Constrictive pericarditis (CP) and restrictive cardiomyopathy (RCM) are both characterized by impairment of ventricular filling and manifest predominantly as so-called diastolic heart failure. However, the underlying pathophysiology in these two conditions is vastly different, which allows us to distinguish between these two conditions even though their clinical presentation may be quite similar. The distinction between CP and RCM is crucial because whereas CP is surgically curable, there are currently no curative therapies for most forms of RCM, with cardiac transplantation remaining the only potential option.
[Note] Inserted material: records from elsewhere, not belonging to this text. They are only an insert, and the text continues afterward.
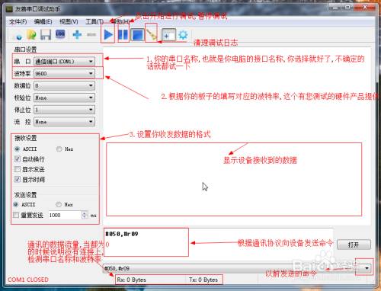This screenshot has width=381, height=291.
Task: Start debugging with the blue play icon
Action: point(108,35)
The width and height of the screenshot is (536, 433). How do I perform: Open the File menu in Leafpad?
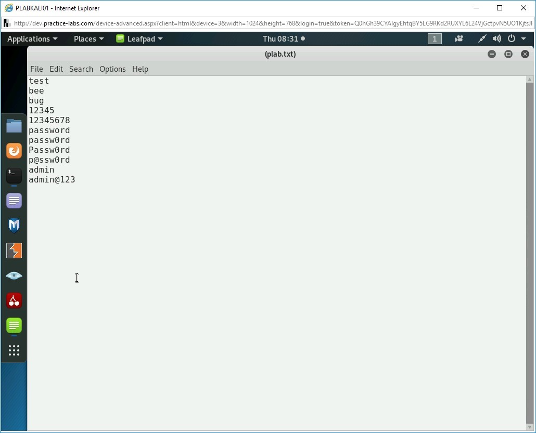coord(36,69)
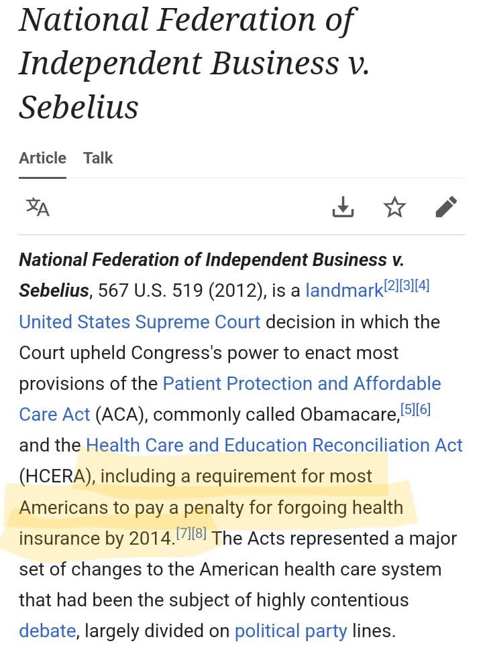Jump to footnote reference 8
Viewport: 483px width, 670px height.
[199, 533]

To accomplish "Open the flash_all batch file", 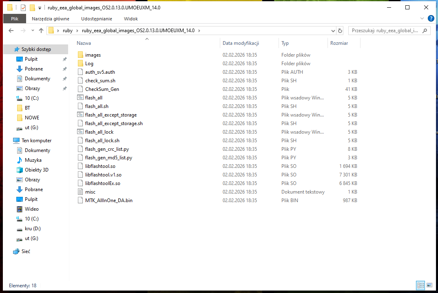I will [x=94, y=98].
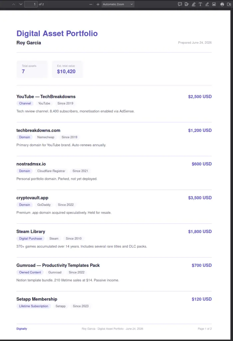Viewport: 233px width, 341px height.
Task: Click the Lifetime Subscription tag
Action: (x=34, y=306)
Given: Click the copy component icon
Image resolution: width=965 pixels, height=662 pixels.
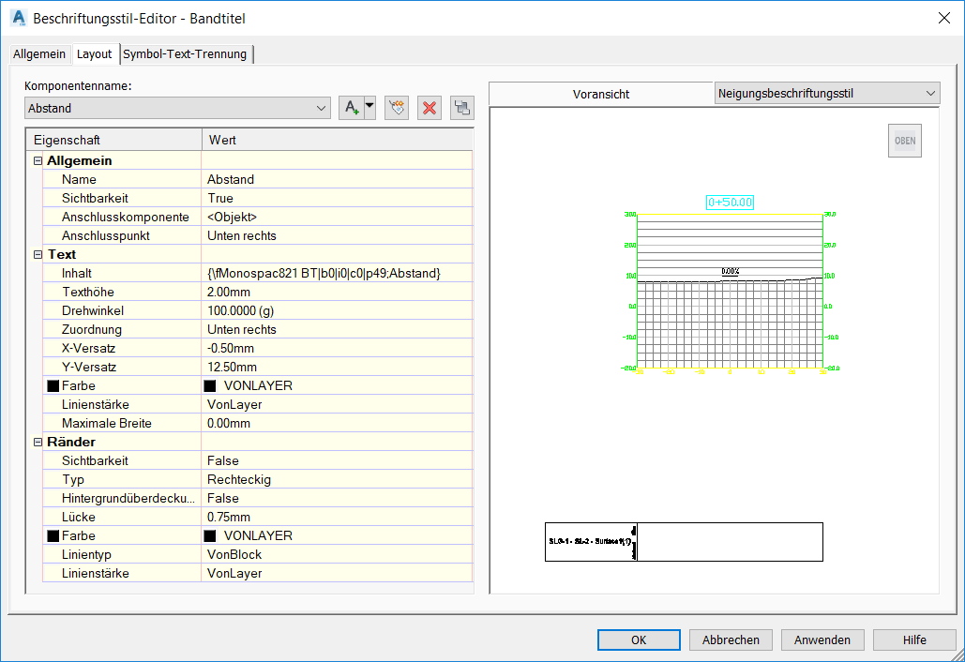Looking at the screenshot, I should pos(398,108).
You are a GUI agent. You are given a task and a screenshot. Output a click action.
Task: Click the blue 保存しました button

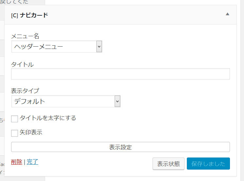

CP is usually a consequence of long-standing pericardial inflammation that ultimately leads to pericardial scarring, fibrosis, and calcification. Myocardial involvement may also occur but usually in the late stages. There are two main forms of CP: (1) the fibroelastic form (acute or subacute) in which the patients present with subtle signs and symptoms and (2) the rigid shell form (chronic) in which the pericardium is usually calcified and the patients present with advanced heart failure, hepatic dysfunction, and so on. In developed countries, CP is mostly idiopathic in origin or secondary to viral pericarditis, cardiac surgery, or radiotherapy. In contrast, tuberculosis remains the leading cause of CP in developing nations ( Table 73.1 ).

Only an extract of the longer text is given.